▶ Aim of the task
In the records below, find the line that contains "Where should I". Retype that line and all the lines after it through the end, leaving out the pictures.

▶ Dataset excerpts

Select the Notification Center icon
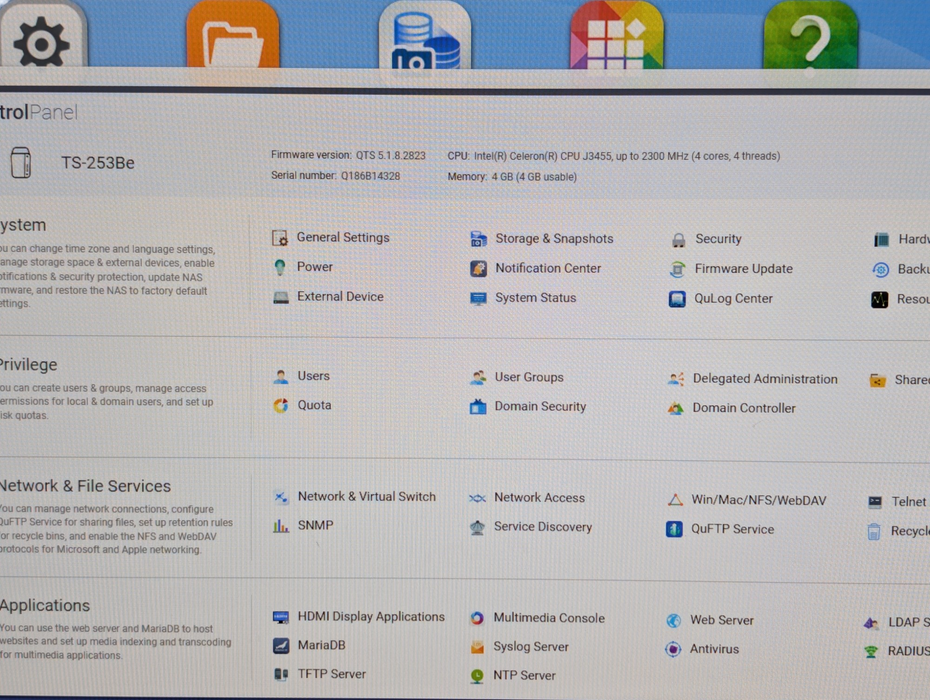pos(479,268)
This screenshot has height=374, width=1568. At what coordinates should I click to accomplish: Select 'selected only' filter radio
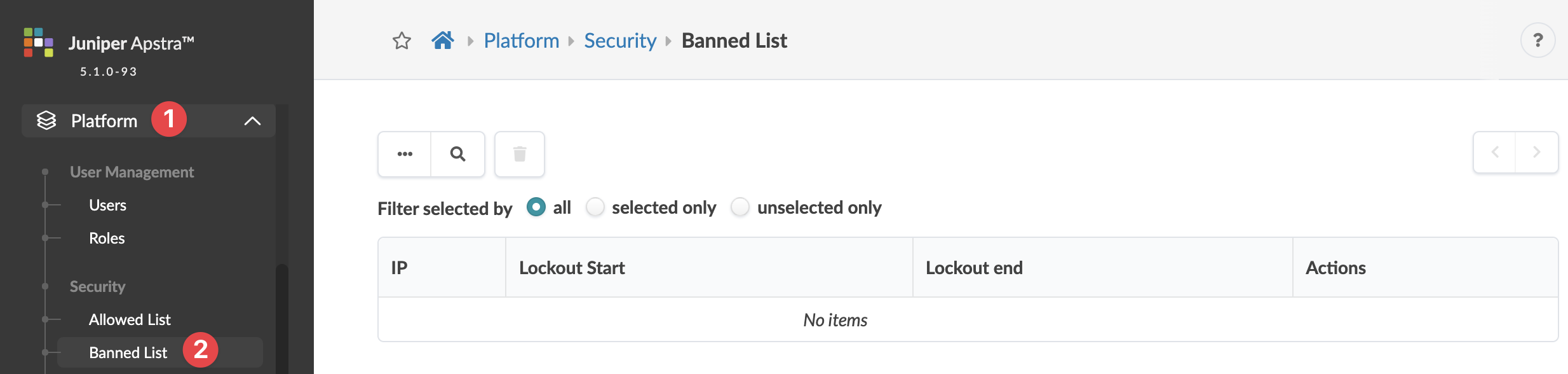595,207
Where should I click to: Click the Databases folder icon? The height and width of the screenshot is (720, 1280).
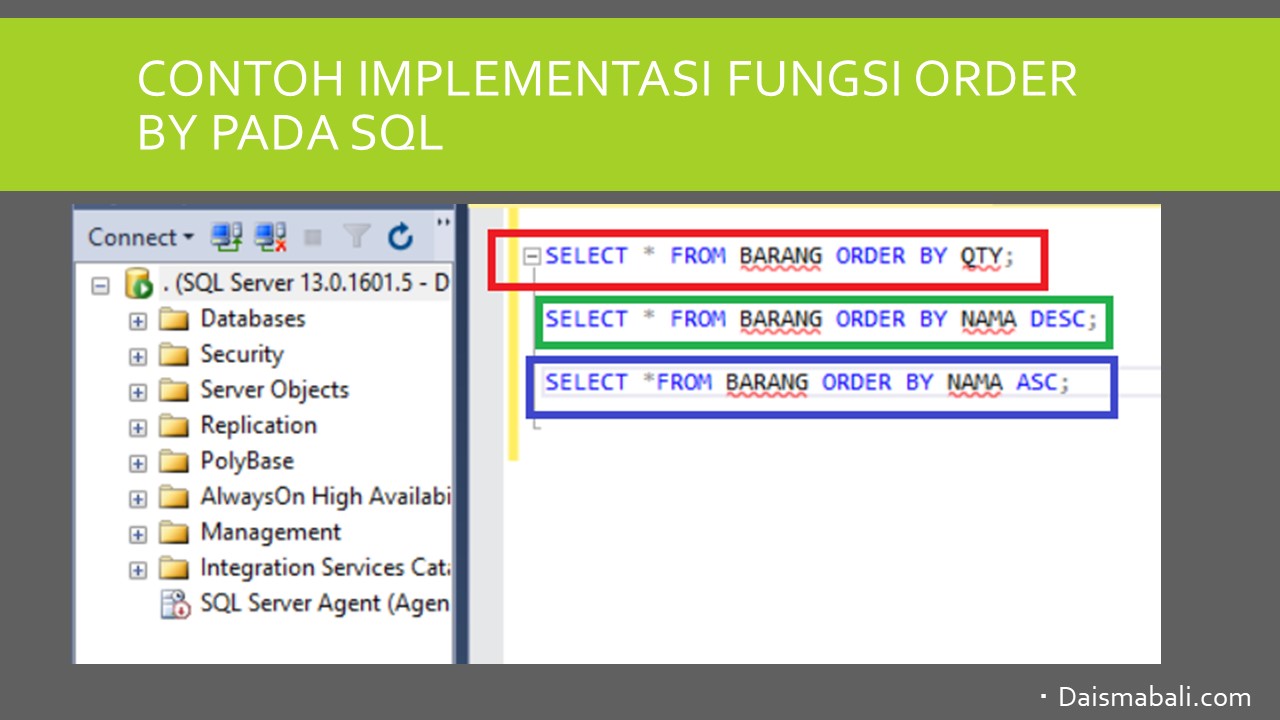pyautogui.click(x=174, y=320)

▶ Task output
Where should I click to: Click the Databases folder icon? The height and width of the screenshot is (720, 1280).
pyautogui.click(x=174, y=320)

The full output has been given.